Why Undrafted?: Kai Nacua


By Charlie Campbell, @draftcampbell

Three years ago, we started a series of articles on why certain prospects went undrafted. In that series, I reach out to sources with NFL teams to find out why their organizations passed on drafting a given player, and/or, what were the reasons for other teams to pass on that prospect. We got a lot of positive reader feedback about the series, so we decided to expand in the genre to investigate why some prospects slid in the draft. A year later, we started the Why Slide? series, and this year, it is back. Feel free to email me requests for “Why the Slide?” and “Why Undrafted?” at [email protected]. I can’t promise to get to all of them, but I will do my best and definitely respond.




Over the past few seasons, one of the biggest ballhawks in college football was BYU’s Kai Nacua. He had six interceptions in each of the past two seasons. At 6-foot-2, 215 pounds, Nacua has good NFL size, so it was curious as to why he wasn’t a more highly regarded prospect and fell undrafted.

Sources said the reason that Nacua went undrafted was because he lacks NFL speed. Evaluators thought that he would have problems running with pro receivers. That was the concern that caused Nacua to not get selected in the 2017 NFL Draft.




After going undrafted, Nacua signed with the Cleveland Browns, and that was a great landing spot for him as the Browns are wide open at the safety position. First-rounder Jabrill Peppers will be penciled in as a starter at strong safety, but Peppers has coverage issues and produced only one interception in college, and that came off a tipped pass. Peppers will take one roster spot, so Nacua will have to compete with Derrick Kindred, Ed Reynolds, Tyvis Powell and Ibraheim Campbell. There will be three roster spots for that group of five to occupy, so two players will probably get cut. Nacua also could be signed to the practice squad.

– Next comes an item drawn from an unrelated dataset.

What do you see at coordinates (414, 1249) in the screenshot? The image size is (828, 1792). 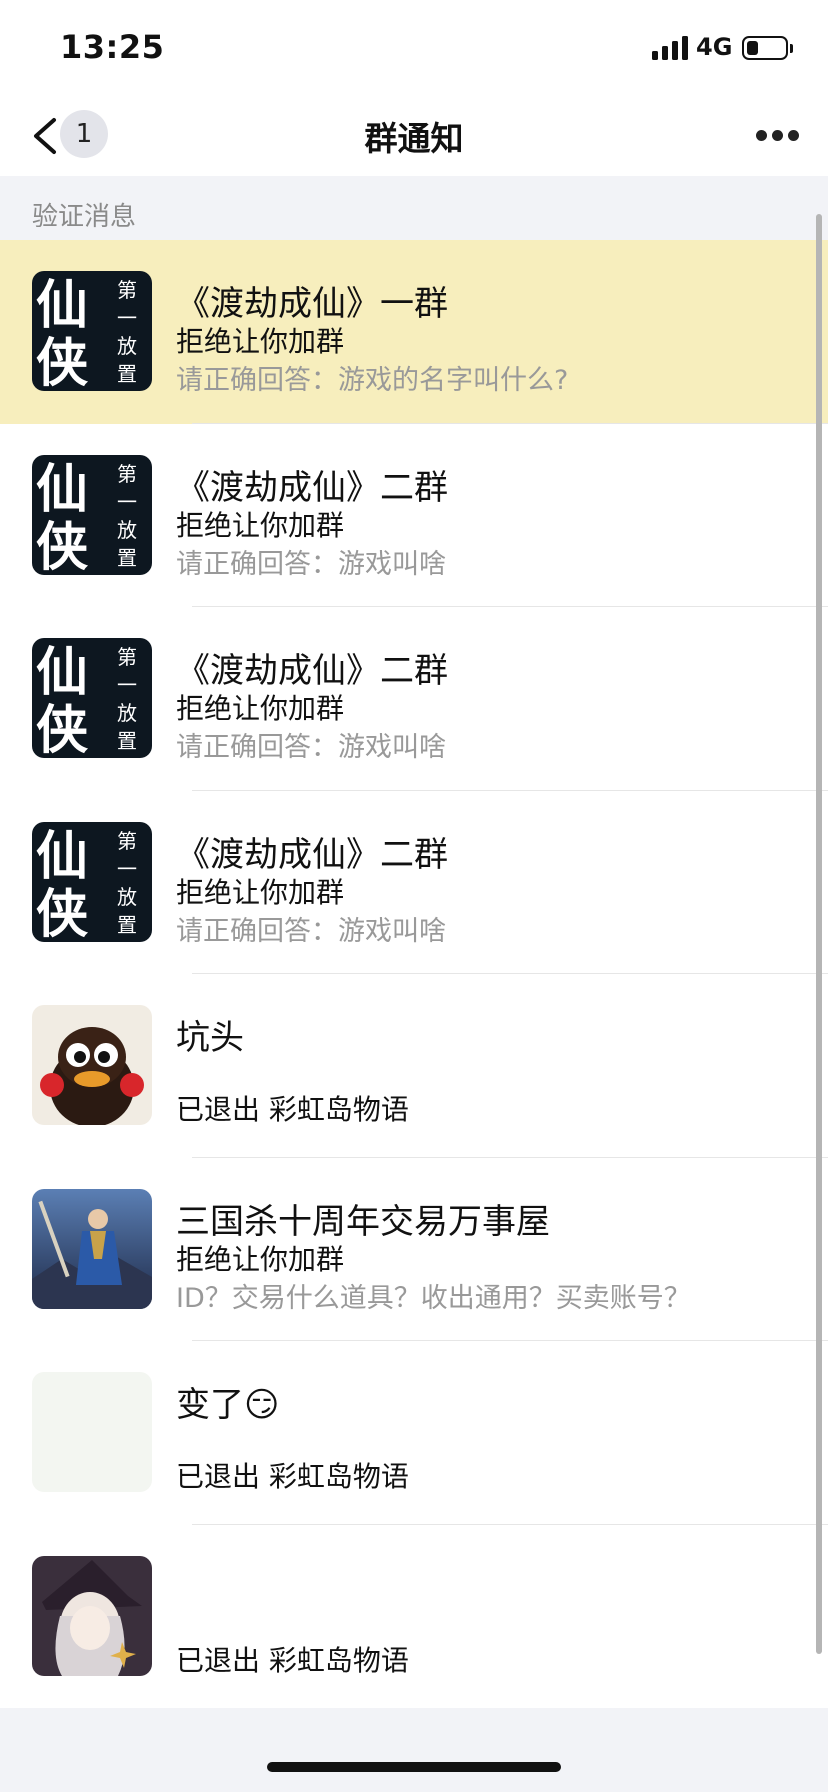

Nacua may have more ball skills than the rest of his competition, but his speed concerns could be an issue to prevent the deep ball. He will have to star on special teams to earn a backup role as well. Still, Nacua picked a good landing spot because there is a wide-open competition in Cleveland, and the Browns are open to late-rounders or undrafted players earning a role. It wouldn’t surprise me if Nacua overcomes the speed concerns and carves out an NFL career for himself.